WansonChoi / HATK

A collection of modules to process and analyze IMGT-HLA sequences.
26 stars 9 forks source link

imgt2seq error at DRB1 in IMGTHLA3480 #18

Open anjatietz opened 2 years ago

anjatietz commented 2 years ago

Hi there, I am trying to integrate a newer version of the IMGT Database for my analysis but there seems to be an issue at the DRB1 locus. I downloaded the database from: ftp://ftp.ebi.ac.uk/pub/databases/ipd/imgt/hla/ and stored it in your example directory.
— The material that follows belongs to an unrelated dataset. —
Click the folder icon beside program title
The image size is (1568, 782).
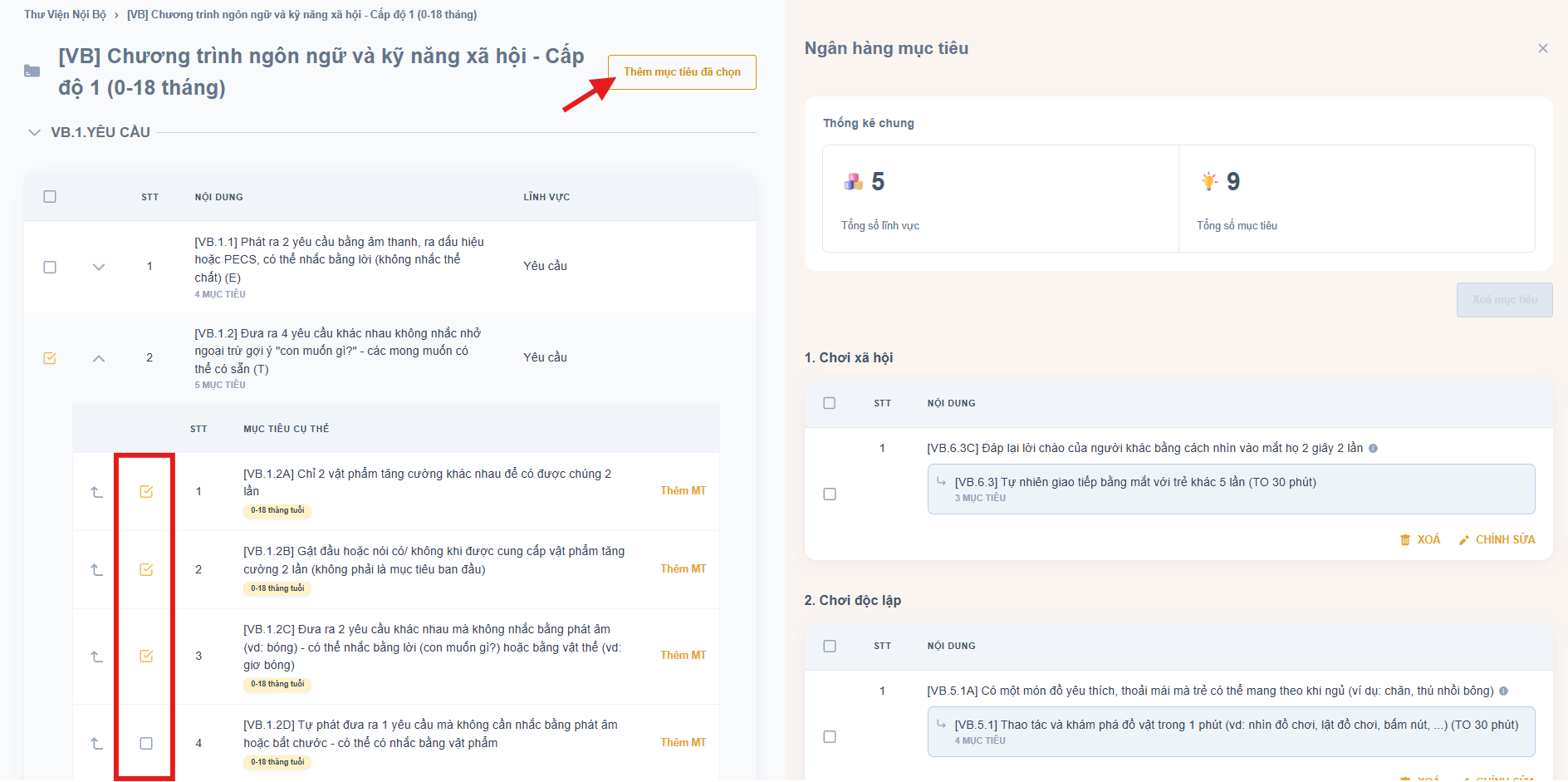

I get maptable files for HLA-A to HLA-DQB1, but not for DRB1. Any help is much appreciated.

I used the following command: python3 HATK.py --imgt2seq --hg 38 --imgt 3480 --2field --imgt-dir example/IMGTHLA3480 --out MyIMGT2Seq/ExamplePrefix.hg38.imgt3480

And this is what I get: Namespace(Ggroup=False, HLA=None, NoCaption=False, Pgroup=False, aa=None, ar=None, bmarkergenerator=False, chped=None, condition=None, condition_list=None, covar=None, covar_name=None, dict_AA=None, dict_SNPS=None, fam=None, fourF=False, hat=None, heatmap=False, hg='38', hla2hped=False, hped=None, imgt='3480', imgt2seq=True, imgt_dir='/home/user/HATK/example/IMGTHLA3480', input=None, leave_NotFound=False, logistic=False, manhattan=False, maptable=None, metaanalysis=False, multiprocess=1, no_indel=False, nomencleaner=False, omnibus=False, oneF=False, out='MyIMGT2Seq/ExamplePrefix.hg38.imgt3480', phased=None, pheno=None, pheno_name=None, platform=None, point_color='#778899', point_size='15', reference_allele=None, rhped=None, s1_bim=None, s1_logistic_result=None, s2_bim=None, s2_logistic_result=None, save_intermediates=False, threeF=False, top_color='#FF0000', twoF=True, variants=None, yaxis_unit='10')

[ProcessIMGT.py]: Generating sequence information dictionary for HLA A.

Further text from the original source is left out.